- Stored records:
┌──

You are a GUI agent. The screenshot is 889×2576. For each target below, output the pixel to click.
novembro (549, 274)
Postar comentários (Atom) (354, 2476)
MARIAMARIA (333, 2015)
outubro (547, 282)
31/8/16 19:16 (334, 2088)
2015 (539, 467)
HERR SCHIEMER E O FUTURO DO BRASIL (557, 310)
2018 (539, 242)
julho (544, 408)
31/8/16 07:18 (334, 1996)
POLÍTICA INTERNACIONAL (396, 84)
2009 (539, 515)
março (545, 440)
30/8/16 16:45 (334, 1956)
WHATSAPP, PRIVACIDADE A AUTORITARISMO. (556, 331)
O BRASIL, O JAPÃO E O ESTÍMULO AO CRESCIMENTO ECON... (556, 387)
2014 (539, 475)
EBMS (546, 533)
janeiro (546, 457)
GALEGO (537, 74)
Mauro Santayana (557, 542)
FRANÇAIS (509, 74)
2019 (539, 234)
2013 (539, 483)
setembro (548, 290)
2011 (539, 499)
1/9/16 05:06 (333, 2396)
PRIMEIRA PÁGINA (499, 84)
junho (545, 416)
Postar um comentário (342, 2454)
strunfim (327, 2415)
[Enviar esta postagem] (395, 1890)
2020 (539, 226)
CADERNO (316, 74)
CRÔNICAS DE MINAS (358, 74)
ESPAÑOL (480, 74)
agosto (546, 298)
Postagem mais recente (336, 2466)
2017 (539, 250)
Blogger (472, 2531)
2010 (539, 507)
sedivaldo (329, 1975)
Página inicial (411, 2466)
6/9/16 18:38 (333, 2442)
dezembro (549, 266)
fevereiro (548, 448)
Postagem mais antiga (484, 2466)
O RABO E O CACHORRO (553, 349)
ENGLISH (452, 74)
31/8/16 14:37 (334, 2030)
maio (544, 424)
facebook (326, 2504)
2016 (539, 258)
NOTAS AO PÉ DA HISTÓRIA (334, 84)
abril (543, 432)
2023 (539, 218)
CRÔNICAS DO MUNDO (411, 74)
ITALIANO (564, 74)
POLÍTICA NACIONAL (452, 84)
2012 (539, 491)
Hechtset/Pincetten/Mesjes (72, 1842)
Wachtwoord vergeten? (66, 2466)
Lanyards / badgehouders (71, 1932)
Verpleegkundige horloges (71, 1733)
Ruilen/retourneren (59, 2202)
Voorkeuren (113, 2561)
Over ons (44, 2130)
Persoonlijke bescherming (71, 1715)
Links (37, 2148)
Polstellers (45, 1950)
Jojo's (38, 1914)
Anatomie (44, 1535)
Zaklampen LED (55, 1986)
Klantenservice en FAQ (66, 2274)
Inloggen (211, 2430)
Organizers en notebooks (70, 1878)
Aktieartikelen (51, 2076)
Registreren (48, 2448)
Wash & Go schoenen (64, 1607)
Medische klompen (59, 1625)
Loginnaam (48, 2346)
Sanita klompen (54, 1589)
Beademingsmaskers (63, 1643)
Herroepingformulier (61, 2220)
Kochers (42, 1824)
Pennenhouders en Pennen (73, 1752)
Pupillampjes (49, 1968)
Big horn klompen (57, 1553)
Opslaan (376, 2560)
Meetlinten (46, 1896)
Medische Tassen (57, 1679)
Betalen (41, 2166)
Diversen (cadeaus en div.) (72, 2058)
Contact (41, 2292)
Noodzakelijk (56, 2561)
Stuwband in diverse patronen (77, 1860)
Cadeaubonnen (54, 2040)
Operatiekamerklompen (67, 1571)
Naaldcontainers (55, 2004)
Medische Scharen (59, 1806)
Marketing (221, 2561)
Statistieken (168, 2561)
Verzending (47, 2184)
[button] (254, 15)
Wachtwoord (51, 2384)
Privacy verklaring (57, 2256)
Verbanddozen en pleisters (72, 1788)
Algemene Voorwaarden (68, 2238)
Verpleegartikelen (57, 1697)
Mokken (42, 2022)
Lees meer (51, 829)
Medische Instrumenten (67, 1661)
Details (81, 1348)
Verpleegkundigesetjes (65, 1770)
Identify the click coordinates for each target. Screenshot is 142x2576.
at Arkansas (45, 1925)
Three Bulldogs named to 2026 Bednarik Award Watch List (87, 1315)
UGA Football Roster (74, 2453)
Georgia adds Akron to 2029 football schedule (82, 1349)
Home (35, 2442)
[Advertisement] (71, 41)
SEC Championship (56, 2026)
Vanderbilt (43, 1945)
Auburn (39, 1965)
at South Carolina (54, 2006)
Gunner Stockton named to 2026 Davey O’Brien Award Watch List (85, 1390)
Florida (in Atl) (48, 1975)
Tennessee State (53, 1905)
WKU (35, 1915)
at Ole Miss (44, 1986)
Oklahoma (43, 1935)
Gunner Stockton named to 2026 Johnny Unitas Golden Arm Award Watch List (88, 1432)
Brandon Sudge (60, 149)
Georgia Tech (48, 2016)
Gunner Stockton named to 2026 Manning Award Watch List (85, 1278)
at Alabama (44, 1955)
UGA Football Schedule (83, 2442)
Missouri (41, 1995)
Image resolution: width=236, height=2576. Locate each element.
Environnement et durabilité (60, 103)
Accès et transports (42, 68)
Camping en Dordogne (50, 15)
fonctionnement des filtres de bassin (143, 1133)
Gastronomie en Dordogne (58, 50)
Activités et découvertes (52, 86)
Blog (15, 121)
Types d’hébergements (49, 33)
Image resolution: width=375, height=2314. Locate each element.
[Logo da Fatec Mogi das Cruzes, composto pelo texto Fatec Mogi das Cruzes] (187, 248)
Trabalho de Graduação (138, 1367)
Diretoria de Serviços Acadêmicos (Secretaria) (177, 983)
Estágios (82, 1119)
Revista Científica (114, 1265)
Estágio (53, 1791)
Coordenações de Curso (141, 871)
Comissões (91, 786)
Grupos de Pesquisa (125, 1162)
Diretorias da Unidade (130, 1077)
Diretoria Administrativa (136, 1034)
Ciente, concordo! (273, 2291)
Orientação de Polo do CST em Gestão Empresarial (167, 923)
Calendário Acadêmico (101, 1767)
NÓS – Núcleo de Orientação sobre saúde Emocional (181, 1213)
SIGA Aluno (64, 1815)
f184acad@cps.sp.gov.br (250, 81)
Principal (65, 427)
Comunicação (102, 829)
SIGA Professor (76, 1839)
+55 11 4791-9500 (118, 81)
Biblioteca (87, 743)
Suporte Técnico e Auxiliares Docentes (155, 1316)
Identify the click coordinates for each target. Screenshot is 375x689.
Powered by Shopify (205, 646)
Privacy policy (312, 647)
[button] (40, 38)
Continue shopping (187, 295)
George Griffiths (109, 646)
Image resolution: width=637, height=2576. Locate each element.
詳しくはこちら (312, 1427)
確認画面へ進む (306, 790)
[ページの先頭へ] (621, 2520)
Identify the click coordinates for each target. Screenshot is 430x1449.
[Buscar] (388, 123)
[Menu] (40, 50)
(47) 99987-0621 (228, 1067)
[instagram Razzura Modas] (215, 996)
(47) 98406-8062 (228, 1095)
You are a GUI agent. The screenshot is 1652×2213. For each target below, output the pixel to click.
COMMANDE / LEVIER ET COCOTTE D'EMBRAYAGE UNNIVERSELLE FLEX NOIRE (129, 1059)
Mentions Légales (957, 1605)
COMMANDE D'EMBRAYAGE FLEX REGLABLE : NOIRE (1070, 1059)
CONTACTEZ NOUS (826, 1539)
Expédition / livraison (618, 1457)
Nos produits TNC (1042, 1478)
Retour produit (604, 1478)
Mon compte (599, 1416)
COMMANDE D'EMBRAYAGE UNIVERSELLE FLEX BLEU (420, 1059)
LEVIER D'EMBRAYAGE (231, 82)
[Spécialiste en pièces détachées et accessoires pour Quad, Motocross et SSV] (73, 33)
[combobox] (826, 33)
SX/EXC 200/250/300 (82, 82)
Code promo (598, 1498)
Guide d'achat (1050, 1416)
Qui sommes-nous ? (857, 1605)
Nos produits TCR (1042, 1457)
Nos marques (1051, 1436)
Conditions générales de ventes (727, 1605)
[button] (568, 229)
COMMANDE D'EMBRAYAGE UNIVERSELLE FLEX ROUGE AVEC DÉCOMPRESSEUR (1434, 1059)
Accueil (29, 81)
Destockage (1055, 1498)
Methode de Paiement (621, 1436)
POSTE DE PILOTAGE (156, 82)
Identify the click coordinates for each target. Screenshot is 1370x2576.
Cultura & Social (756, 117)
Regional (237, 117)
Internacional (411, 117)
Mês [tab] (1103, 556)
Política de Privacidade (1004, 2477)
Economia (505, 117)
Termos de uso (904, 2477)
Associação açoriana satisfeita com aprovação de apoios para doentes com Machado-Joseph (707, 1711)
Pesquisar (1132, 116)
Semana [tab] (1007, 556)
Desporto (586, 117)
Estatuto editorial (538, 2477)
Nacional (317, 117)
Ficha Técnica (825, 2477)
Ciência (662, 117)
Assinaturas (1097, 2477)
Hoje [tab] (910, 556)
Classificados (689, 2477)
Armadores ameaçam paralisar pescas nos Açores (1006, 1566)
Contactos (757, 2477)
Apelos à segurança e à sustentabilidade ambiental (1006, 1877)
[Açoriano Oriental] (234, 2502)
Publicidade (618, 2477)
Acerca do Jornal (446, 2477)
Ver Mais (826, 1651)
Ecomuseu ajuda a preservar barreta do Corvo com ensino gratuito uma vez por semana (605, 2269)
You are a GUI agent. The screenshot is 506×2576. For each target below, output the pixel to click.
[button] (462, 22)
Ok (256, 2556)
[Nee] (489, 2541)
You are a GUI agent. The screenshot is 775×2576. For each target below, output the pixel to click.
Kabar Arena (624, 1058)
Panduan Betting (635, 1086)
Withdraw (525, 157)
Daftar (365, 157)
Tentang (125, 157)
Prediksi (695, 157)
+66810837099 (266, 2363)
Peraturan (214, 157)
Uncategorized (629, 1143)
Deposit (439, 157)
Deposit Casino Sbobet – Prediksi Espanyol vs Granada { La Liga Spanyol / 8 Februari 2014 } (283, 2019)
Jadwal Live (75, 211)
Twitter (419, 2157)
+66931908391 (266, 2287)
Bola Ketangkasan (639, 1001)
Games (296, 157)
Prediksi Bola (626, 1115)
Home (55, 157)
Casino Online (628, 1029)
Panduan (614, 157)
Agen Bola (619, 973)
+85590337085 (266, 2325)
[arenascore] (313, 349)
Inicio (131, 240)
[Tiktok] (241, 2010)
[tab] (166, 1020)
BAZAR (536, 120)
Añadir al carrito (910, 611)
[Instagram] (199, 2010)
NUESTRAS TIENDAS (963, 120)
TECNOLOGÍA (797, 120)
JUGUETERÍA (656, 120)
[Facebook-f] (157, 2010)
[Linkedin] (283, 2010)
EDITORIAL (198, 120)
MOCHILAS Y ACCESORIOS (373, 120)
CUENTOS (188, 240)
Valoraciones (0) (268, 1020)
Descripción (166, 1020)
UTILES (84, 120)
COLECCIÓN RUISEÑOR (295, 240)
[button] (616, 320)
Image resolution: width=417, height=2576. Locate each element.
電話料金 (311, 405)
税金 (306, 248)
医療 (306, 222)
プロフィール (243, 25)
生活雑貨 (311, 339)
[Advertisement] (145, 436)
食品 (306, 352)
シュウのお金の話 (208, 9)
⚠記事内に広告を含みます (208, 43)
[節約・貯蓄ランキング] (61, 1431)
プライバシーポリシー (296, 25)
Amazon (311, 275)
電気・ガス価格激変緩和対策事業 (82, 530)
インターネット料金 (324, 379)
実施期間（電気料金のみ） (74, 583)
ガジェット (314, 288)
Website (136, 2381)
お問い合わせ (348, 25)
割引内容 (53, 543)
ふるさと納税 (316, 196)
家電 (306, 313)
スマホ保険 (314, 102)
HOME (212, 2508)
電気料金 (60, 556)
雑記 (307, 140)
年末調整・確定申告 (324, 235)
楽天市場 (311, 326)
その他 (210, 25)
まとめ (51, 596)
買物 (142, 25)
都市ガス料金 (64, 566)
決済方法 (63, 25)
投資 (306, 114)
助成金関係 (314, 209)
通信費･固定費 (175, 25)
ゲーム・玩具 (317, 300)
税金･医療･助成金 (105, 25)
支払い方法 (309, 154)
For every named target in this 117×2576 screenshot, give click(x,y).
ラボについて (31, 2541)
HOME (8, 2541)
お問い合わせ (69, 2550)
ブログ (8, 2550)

└──

Copy range, inclusive: the line holding "[Buscar] (388, 123)" to the line holding "Nos produits TNC (1042, 1478)". Reproduce exactly those lines of the records above and no others.

- Exercise response:
[Buscar] (388, 123)
[Menu] (40, 50)
(47) 99987-0621 (228, 1067)
[instagram Razzura Modas] (215, 996)
(47) 98406-8062 (228, 1095)
You are a GUI agent. The screenshot is 1652×2213. For each target below, output the pixel to click.
COMMANDE / LEVIER ET COCOTTE D'EMBRAYAGE UNNIVERSELLE FLEX NOIRE (129, 1059)
Mentions Légales (957, 1605)
COMMANDE D'EMBRAYAGE FLEX REGLABLE : NOIRE (1070, 1059)
CONTACTEZ NOUS (826, 1539)
Expédition / livraison (618, 1457)
Nos produits TNC (1042, 1478)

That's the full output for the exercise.